In an interview, Walesa denounced the decision as Rakowski’s “personal provocation . . . against the birthplace of Solidarity.” Rakowski was a firm supporter of the Dec. 13, 1981, martial-law crackdown on Solidarity.
Symbol of Struggle
Walesa, himself a worker at the shipyard, said in a later statement that “Solidarity will defend the enterprise which is for the union and for the whole nation a symbol of the struggle for a new and better Poland.”
The state-run news agency PAP said Rakowski on Saturday approved an Industry Ministry recommendation to close the yard. It referred to the premier’s Oct. 13 speech when he presented his plan to Parliament.

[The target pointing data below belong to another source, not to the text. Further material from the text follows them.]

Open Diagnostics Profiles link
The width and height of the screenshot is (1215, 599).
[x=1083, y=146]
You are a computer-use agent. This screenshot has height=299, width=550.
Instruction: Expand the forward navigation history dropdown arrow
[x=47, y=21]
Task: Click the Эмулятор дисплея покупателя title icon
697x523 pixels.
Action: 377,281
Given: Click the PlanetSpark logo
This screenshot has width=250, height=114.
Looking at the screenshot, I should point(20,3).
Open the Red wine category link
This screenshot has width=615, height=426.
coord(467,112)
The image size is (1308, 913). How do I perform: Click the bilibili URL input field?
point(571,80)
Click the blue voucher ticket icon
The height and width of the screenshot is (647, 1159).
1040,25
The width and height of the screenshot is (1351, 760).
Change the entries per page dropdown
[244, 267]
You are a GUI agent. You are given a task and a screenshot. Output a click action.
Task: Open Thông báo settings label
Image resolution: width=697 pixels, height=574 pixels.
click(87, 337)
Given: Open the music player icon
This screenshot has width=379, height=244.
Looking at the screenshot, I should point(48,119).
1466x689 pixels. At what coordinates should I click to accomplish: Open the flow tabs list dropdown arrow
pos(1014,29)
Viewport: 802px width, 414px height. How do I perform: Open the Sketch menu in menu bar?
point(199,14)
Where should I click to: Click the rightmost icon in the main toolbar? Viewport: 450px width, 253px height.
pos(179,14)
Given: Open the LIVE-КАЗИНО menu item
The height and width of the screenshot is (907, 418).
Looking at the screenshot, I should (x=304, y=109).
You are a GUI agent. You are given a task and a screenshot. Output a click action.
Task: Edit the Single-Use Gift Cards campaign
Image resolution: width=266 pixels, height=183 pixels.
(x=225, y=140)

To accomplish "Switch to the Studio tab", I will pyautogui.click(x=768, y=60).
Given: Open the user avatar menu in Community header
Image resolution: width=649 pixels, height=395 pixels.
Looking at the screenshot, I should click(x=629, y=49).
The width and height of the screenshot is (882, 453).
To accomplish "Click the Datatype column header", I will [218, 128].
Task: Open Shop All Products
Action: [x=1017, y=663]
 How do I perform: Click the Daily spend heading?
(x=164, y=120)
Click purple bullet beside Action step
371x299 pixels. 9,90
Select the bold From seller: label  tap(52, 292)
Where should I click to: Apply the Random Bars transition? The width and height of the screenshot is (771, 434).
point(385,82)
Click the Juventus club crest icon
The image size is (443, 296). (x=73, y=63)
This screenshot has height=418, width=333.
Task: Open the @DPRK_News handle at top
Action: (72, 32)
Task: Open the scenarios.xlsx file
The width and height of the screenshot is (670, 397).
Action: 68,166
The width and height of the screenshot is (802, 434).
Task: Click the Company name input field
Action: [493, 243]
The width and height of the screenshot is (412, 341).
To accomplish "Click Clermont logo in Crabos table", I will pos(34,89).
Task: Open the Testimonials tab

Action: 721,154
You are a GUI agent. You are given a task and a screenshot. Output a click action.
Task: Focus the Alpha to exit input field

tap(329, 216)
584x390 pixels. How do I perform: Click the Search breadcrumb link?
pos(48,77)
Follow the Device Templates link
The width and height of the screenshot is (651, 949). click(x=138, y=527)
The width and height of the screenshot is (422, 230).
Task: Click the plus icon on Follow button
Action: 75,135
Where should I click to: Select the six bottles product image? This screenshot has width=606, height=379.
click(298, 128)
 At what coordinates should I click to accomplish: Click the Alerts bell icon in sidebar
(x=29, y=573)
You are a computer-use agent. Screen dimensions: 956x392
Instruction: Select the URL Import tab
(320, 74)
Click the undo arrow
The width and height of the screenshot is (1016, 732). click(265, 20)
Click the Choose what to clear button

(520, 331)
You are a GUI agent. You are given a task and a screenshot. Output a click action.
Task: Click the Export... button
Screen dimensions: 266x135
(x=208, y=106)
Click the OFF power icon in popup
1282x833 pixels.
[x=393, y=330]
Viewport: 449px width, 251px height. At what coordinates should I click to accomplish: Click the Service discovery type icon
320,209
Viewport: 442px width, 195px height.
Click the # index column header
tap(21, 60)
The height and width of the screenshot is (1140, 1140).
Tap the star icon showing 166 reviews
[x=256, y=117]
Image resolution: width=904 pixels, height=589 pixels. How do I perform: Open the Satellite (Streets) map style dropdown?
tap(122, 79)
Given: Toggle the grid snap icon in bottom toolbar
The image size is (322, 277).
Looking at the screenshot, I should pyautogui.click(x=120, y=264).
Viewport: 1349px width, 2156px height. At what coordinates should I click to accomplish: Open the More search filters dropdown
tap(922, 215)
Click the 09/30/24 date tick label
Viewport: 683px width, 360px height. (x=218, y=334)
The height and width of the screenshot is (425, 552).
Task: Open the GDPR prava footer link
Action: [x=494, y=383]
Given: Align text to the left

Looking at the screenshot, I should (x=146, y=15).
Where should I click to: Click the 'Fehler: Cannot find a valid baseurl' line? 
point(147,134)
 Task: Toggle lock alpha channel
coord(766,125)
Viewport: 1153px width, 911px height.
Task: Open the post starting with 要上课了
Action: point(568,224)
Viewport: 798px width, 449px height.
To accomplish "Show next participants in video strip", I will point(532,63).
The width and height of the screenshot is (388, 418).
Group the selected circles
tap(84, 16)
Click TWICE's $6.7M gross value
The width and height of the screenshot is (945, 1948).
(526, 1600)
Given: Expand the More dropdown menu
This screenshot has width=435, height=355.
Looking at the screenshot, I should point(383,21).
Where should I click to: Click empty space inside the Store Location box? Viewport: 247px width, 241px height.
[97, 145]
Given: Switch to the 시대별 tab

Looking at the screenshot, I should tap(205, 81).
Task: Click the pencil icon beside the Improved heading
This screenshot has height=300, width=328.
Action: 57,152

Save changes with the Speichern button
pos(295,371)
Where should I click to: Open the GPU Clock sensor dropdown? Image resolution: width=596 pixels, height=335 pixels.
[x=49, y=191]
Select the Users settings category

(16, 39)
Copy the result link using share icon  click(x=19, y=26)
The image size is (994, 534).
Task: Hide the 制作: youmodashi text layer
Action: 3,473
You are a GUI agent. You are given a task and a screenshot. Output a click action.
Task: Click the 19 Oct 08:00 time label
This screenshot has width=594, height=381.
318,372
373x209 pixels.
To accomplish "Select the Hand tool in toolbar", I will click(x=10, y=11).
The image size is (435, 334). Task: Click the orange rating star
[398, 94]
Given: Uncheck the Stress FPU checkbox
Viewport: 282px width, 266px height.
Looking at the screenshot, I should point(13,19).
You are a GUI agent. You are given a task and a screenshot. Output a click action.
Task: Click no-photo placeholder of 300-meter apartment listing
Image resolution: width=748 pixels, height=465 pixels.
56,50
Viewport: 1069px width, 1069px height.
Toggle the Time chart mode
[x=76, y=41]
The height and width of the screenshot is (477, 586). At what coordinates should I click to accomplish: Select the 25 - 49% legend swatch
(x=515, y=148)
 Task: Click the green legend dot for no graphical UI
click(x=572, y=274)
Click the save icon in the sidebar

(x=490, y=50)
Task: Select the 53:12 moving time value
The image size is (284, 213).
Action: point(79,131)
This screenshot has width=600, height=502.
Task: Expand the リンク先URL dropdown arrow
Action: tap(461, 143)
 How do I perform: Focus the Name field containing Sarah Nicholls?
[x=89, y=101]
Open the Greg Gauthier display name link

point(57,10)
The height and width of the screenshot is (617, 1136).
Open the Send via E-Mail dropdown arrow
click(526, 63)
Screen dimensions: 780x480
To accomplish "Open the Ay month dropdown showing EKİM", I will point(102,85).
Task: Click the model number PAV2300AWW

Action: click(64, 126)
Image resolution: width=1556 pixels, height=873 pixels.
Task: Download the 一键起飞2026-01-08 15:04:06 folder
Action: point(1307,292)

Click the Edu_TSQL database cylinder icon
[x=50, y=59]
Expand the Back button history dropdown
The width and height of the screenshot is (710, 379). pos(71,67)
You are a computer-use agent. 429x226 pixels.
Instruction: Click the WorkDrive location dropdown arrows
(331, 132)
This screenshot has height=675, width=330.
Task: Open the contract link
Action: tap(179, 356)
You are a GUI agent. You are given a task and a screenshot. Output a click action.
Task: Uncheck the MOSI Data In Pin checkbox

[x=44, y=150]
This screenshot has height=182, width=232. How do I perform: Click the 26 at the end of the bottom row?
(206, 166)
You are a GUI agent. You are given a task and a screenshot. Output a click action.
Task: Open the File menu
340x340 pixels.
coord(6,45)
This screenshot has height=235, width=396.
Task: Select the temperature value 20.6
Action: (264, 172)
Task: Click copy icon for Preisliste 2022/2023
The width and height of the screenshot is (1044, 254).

Rakowski told the BBC that “there is no other way. If someone wants to make the Polish economy more healthy, he has to start with very strong steps.”
The century-old shipyard, the scene of strikes in May and August, employs about 10,000 workers and is scheduled to build 11 ships this year. It constructs ships primarily for the Soviet Union for non-convertible currency.
Articles in the press have questioned its financial efficacy, with one newspaper describing the Lenin shipyard “as a giant on partly rotten legs.”
PAP said the shipyard’s workers would be offered jobs at other enterprises in Gdansk province.